Perhaps the reader is interested whether Professor Masaryk fulfilled his promise to President Wilson that the new state created in 1918 from a large part of territory of Austrian Empire would be a model state fashioned after his vision. Unfortunately, the largesse of President Wilson resulted in the creation of a state with new minorities, this time German, Slovak, Hungarian, and Polish. Over the years, the ethnic frictions increased. Eventually, Slovaks created a separate state in 1939, and at the same time Germans, Poles, and Hungarians annexed parts of Czechoslovakia to their respective, linguistically defined countries and Masaryk’s successor, President Benes, was forced to exile in Great Britain. Before his departure he loaded military planes with the gold of Russian Empire captured by Czech legions to transport it to London banks. Prior to Benes arrival to Great Britain, Churchill was working for Reader’s Digest, condensing books for their digested books editorial program. He was in dire financial straights, forcing him to put his Chattwick ancestral home for sale. Benes, using gold of the Russian Empire, started to pay Churchill a regular monthly stipend. Churchill withdrawed Chattwick manor from sale. Paying monthly stipends to a majority of influential British journalists, Benes with the help of Masaryk’s son were influential in formation of British pro-war party, leading to Churchill’s defeat of Chamberlain and playing a non-negligible role in England’s declaration of war on Germany, thus contributing to the outbreak of World War II in Europe. During the War, Benes, also organized foreign legions in England and Soviet Union. After the war, to achieve linguistic purity, the Benes government expelled the non-Slavic (German and Hungarian) citizens of Czechoslovakia, killing about 200,000 in the process (Hegert, 1979, p.12). In planning and preparation of this mass expulsion Dr. Benes was fully supported by President F. D. Roosevelt (Taborsky, 1981, pp. 125-126). Translated proportionately to the conditions of our society, this was equivalent to solving a problem of friction among ethnic groups by, e.g., forcibly moving all blacks to Africa. That our government could acquiesce to such an action is sad to contemplate.
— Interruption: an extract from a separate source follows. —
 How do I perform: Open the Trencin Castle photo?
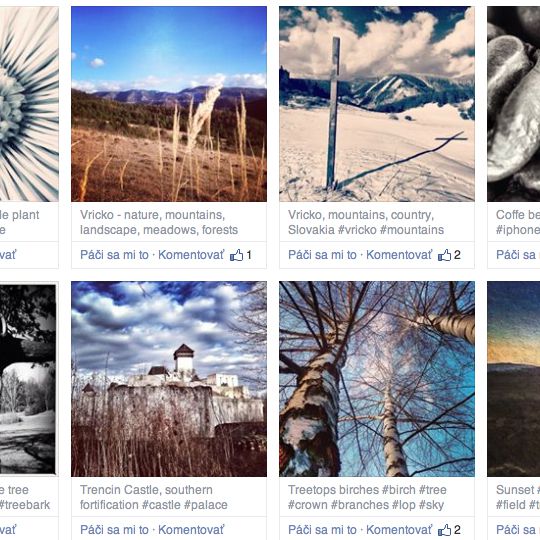coord(169,379)
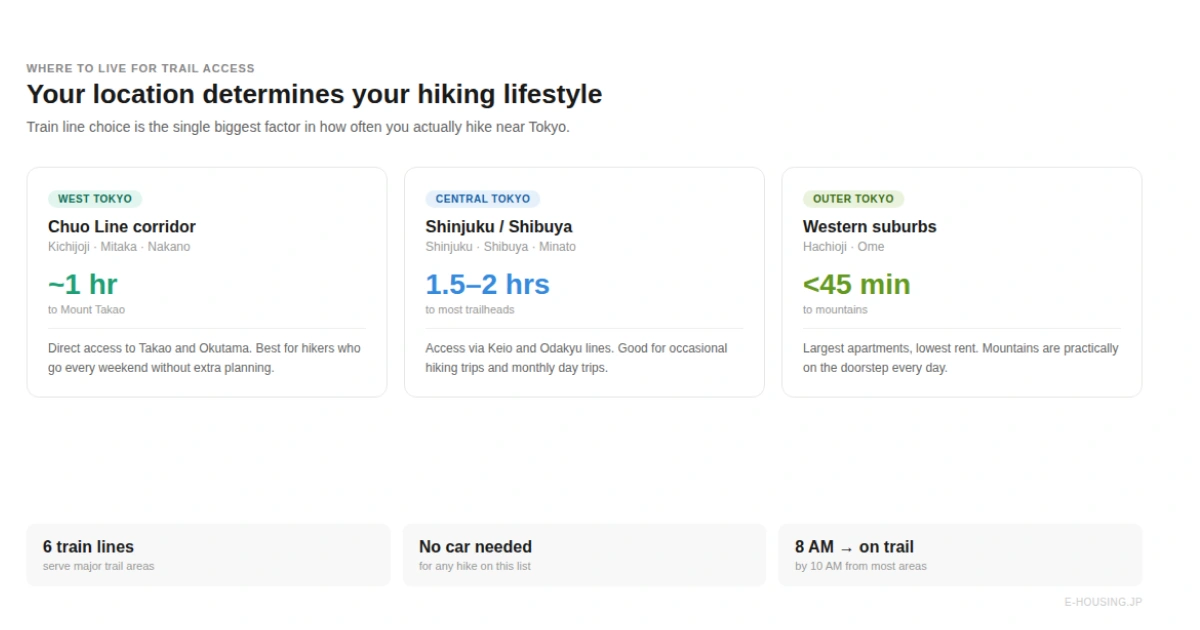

After removing the ethnic frictions, new conflicts emerged, this time between the London and Moscow based factions of the post-war government of Czechoslovakia. Eventually, in 1948, the Moscow faction prevailed and began to persecute the London faction. On a personal level, this translated in a series of sudden reversals of fortune. President Masaryk died shortly before the onset of the Second World War not knowing, but perhaps guessing the possible consequences of his activities. However, his son was later murdered at Prague castle and his daughter recently died in a Chicago nursing home. Dr. Benes’ niece married Professor Brzezinski, a national security advisor in the Carter government. For other members of the London faction, the reversal of fortune was sudden. For example, the public prosecutor appointed by the London faction who sentenced to death the former German protector of Bohemia was himself sentenced to death, in absentia, by his successor appointed by the Moscow faction. After most of the prominent members of the London faction of the government re-emigrated, the conflict erupted between national and international inner circles of the Moscow faction. The national group discovered that the leading members of the international faction, at the beginning of the Cold War, opened Czechoslovak military airports to American bombers, stationed in West Germany which, after rearming, carried on bombing missions of Gaza strip. This served as a pretext for imprisonment and execution of the leading members of the Slansky’s international group of the Moscow faction of the government of Czechoslovakia. The rehabilitated members of the international group attempted a coup d’ etat in 1968, suppressed by armies of the Soviet Union and its allies. Following the 1989 revolution, after initial interregnum, the members of the London faction gained influence in the government and portrait of President Masaryk reappeared on banknotes of the Czech Republic. Slovakia established an independent republic and thus, after about 70 years, the story of Czechoslovakia came to an end.